From: Adnan Misherfi <adnan.misherfi@oracle.com>
To: Konrad Rzeszutek Wilk <konrad.wilk@oracle.com>
Cc: Ian Campbell <Ian.Campbell@citrix.com>,
Ben Hutchings <bhutchings@solarflare.com>,
"xen-devel@lists.xensource.com" <xen-devel@lists.xensource.com>,
"netdev@vger.kernel.org" <netdev@vger.kernel.org>,
"davem@davemloft.net" <davem@davemloft.net>,
"linux-kernel@vger.kernel.org" <linux-kernel@vger.kernel.org>
Subject: Re: [PATCH] xen/netback: calculate correctly the SKB slots.
Date: Tue, 22 May 2012 15:24:02 -0400 [thread overview]
Message-ID: <4FBBE7D2.9040105@oracle.com> (raw)

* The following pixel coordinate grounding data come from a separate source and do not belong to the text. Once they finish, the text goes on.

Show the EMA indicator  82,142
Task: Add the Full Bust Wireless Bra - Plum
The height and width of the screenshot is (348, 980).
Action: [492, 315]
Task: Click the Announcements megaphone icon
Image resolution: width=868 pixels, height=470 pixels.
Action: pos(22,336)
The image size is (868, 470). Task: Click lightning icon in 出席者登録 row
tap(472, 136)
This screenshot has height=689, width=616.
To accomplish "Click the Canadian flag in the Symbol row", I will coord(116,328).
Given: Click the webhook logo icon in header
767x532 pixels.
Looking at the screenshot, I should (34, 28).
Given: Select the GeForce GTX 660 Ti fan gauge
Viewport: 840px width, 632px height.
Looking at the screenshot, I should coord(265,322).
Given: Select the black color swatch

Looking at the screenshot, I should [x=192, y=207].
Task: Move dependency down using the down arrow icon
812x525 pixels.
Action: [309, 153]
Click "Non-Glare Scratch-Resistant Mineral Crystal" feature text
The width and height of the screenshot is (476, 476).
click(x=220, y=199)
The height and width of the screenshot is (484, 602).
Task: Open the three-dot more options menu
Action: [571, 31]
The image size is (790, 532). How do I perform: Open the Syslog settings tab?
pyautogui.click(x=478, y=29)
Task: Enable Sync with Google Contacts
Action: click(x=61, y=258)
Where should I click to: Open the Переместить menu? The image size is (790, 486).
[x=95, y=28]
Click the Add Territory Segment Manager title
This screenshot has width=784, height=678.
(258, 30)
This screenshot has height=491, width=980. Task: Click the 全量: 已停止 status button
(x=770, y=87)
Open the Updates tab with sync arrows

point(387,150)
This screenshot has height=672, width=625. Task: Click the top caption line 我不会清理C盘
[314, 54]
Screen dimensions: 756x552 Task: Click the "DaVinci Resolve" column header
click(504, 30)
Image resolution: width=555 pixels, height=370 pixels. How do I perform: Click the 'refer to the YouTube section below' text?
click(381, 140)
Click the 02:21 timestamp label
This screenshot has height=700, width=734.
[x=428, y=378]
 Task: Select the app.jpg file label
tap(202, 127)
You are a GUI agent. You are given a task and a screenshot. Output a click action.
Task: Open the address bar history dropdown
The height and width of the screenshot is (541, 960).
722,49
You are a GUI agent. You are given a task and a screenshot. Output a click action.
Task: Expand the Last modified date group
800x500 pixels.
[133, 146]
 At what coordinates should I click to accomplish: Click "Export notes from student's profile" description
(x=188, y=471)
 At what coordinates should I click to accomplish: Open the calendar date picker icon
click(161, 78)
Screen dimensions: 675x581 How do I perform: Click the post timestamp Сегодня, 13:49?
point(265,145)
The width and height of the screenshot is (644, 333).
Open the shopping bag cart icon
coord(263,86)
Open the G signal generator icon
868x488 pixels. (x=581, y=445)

In-Reply-To: <20120522180901.GC22488@phenom.dumpdata.com>
Konrad Rzeszutek Wilk wrote:
>>>> wrong, which caused the RX ring to be erroneously declared full,
>>>> and the receive queue to be stopped. The problem shows up when two
>>>> guest running on the same server tries to communicates using large
>>>>
> .. snip..
>
>>> The function name is xen_netbk_count_skb_slots() in net-next. This
>>> appears to depend on the series in
>>> <http://lists.xen.org/archives/html/xen-devel/2012-01/msg00982.html>.
>>>
>> Yes, I don't think that patchset was intended for prime time just yet.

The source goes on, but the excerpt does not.